Language of the proceedings
The provisions on the language of the proceedings before the BAC indicate the ambition of this institution to grow into a regional arbitration center. Article 5 of the Belgrade Rules provides that, if the parties have not reached an agreement with respect to the language of the proceedings, the proceedings shall be conducted in either Serbian or English, which makes the BAC more accessible to non-Serbian speaking parties.

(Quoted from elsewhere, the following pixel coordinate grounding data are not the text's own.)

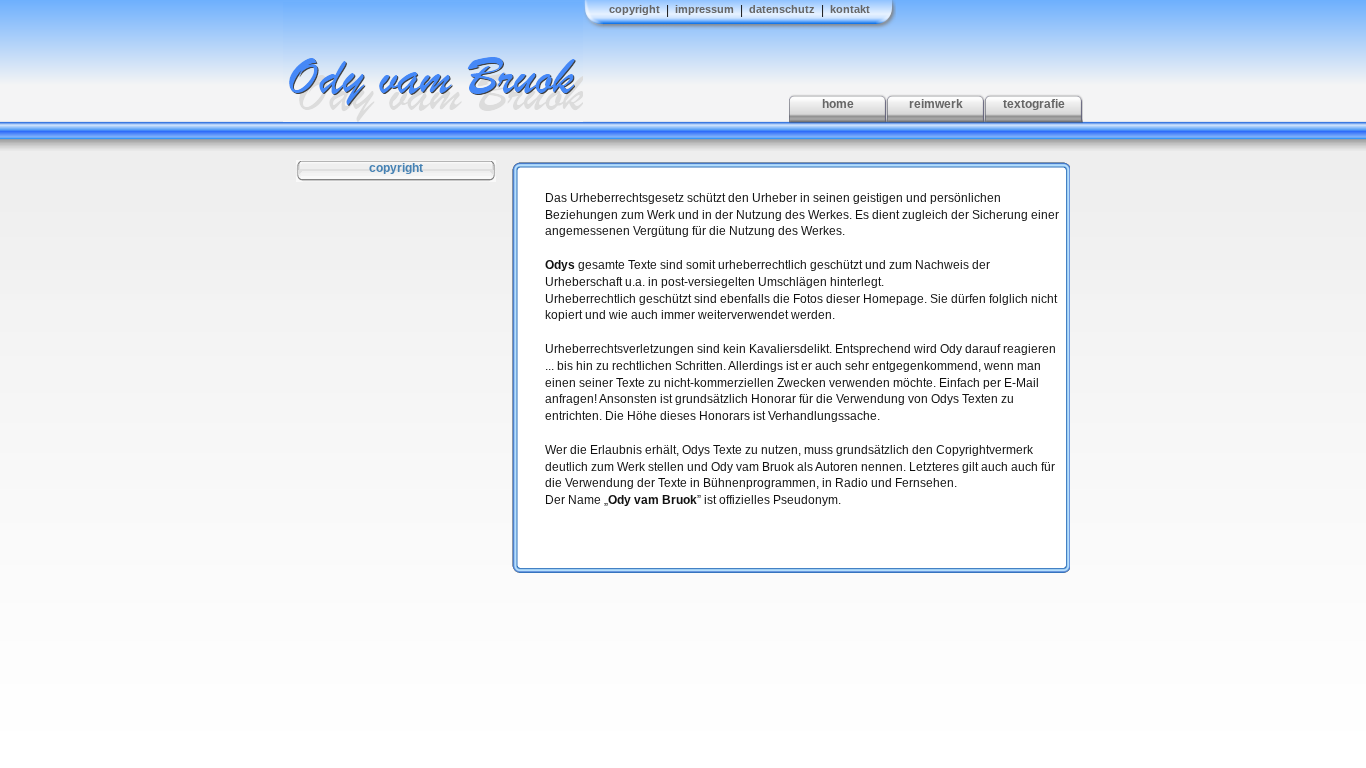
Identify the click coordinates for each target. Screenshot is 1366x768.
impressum (704, 9)
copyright (634, 9)
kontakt (850, 9)
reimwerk (936, 104)
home (838, 104)
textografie (1034, 104)
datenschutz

At the same time, the Belgrade Rules contain the solution for a linguistic problem that is very specific for the countries of former Yugoslavia. Although Serbian, Croatian, Bosnian and Montenegrin are considered to be different languages (whereas in former Yugoslavia it was only one language, Serbo-Croatian, that was spoken in these four territories), they share the same root, have a common lexical, morphologic core, and follow the similar syntactic patterns. In order to allow for more expeditious proceedings between the parties coming from the countries of the region, Article 5(4) provides that, if the language of the proceedings is Serbian, written submissions and evidence made in Croatian, Bosnian or Montenegrin need not be translated into Serbian (as they would have to be before national courts in the region). This provision, which is unique in the region, is likely to render the proceedings more efficient without producing any negative effects in the sphere of legal certainty, bearing in mind the similarity of the languages concerned.
Appointment of arbitrators in multi-party arbitrations
As far as the appointment of arbitrators in multi-party arbitrations is concerned, the Belgrade Rules introduce a novelty (as compared to the Rules of the FTCA). While the FTCA Rules provide that, whenever parties appearing on one side (e.g., co-respondents) cannot agree on an arbitrator, the arbitrator will be appointed by the Chairman of the FTCA, the Belgrade Rules accept the solution of the Article 9(3) of the 2010 UNCITRAL Rules and provide that where multiple claimants or respondents fail to appoint one of the members of the three-member panel, the entire panel will be appointed by the President of the BAC. In doing so, the President of the BAC may revoke the appointment of the arbitrator who has already been appointed or reappoint the arbitrator who has already been appointed, and designate one of them as the presiding arbitrator.
Costs of arbitration
Article 44 of the Belgrade Rules provides that, as a default rule, the parties will be ordered to advance one half of the costs each, upon calculation of all claims, counterclaims and set-off claims lodged. This rule is meant to be less burdensome for claimants than the rule pursuant to which claimant needs to advance the full amount of costs in order for the proceedings to begin (this solution is prevalent among the institutional arbitrations in the region). In special circumstances, in order to prevent abusive counterclaims, the parties may be ordered to each cover costs of their claims.
Publication of the awards
Research of arbitration practice in the countries of former Yugoslavia often appears to be difficult since arbitral institutions generally do not publish their awards. The Belgrade Rules tend to provide a solution for this problem by introducing detailed rules on the publication of awards. Pursuant to Article 9(2) of the Belgrade Rules, the BAC is authorized to publish anonymized awards or their summaries unless the parties request within 60 days from the day of delivery of the award that it is not published.